The call for DeVos to resign comes days after Clark, a Melrose Democrat and House Democratic Caucus vice chair, questioned the education secretary last week on her decisions to rescind the regulations.

The Melrose representative clashed with DeVos last week over a 2014 report by the U.S. Department of Education Office for Civil Rights which reported data on school disciplinary measures. Clark has responded to the dispute on Twitter, using hashtags “#FireDeVos and #ResignDeVos.”

The “Rethink School Discipline” guidelines in question are a 2014 regulation that asks schools to reduce the number of suspensions and expulsions of students of color and students with disabilities, and a 2016 regulation that standardizes methods for how states measure the threshold at which the number of black students are categorized as disabled -- a statistic that impacts federal funding for school districts.

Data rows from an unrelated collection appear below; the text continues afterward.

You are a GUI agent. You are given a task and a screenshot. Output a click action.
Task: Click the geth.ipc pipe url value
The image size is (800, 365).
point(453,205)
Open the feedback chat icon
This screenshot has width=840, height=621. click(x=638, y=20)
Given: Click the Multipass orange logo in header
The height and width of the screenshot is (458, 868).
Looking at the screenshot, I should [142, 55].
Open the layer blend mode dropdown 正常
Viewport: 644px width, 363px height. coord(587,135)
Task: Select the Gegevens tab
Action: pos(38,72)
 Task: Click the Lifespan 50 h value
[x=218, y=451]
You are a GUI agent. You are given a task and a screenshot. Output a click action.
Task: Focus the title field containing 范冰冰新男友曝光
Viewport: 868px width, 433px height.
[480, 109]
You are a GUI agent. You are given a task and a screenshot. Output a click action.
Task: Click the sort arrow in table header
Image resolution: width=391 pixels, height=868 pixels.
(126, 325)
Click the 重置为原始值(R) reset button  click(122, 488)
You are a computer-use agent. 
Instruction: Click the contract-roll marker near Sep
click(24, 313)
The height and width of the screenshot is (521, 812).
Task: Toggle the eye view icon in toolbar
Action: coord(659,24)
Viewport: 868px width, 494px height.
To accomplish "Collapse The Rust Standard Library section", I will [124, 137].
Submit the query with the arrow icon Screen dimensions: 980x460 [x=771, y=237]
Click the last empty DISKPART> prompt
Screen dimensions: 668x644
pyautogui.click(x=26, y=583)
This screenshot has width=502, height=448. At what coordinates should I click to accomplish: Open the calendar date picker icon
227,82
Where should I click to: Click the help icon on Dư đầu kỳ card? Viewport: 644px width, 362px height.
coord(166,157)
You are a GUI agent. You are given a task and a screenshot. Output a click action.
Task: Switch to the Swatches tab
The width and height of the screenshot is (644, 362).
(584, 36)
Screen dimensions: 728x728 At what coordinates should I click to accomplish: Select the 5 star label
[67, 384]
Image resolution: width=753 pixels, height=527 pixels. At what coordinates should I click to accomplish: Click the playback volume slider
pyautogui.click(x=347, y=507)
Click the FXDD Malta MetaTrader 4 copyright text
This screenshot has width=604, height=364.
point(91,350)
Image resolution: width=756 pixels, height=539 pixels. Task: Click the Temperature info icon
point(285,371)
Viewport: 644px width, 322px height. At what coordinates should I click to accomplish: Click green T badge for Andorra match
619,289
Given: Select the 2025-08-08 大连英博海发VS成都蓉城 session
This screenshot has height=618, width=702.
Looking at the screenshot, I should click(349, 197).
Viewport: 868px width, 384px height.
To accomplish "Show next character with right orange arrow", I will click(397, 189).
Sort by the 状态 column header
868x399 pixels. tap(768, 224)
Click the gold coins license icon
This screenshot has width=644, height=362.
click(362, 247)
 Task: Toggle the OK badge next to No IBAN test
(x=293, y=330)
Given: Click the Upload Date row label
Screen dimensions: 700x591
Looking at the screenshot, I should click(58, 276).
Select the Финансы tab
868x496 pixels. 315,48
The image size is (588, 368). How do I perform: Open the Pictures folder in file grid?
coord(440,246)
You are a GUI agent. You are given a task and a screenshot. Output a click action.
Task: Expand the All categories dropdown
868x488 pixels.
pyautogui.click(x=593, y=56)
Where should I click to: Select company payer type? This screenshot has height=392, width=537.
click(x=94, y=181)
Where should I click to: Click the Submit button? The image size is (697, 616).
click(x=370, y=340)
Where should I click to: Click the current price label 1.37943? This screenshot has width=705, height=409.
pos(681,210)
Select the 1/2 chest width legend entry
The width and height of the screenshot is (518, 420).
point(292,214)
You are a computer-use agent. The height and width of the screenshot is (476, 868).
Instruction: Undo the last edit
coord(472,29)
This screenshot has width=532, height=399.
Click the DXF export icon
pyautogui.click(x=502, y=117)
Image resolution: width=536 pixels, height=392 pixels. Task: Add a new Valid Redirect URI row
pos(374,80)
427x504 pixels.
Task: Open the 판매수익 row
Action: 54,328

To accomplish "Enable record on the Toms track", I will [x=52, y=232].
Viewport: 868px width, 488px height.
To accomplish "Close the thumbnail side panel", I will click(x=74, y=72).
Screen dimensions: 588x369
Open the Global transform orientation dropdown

Both regulations created under the Obama administration aim to curb the “school-to-prison pipeline" for students of color and disabled students who, according to data from the Department of Education, suffer disciplinary actions at disproportionately higher rates.

December 2018 report by Devos’ federal school safety commission describes the regulations as creating “a chilling effect on classroom teachers’ and administrators’ use of discipline by improperly imposing, through the threat of investigation and potential loss of federal funding, a forceful federal role in what is inherently a local issue."

Clark criticized DeVos’ decision as being rooted in “racist research." The education secretary backed her claims using research published in the Journal of Criminal Justice by John Paul Wright, a professor at the School of Criminal Justice at the University of Cincinnati, and four others, according to U.S. News.


Original story here.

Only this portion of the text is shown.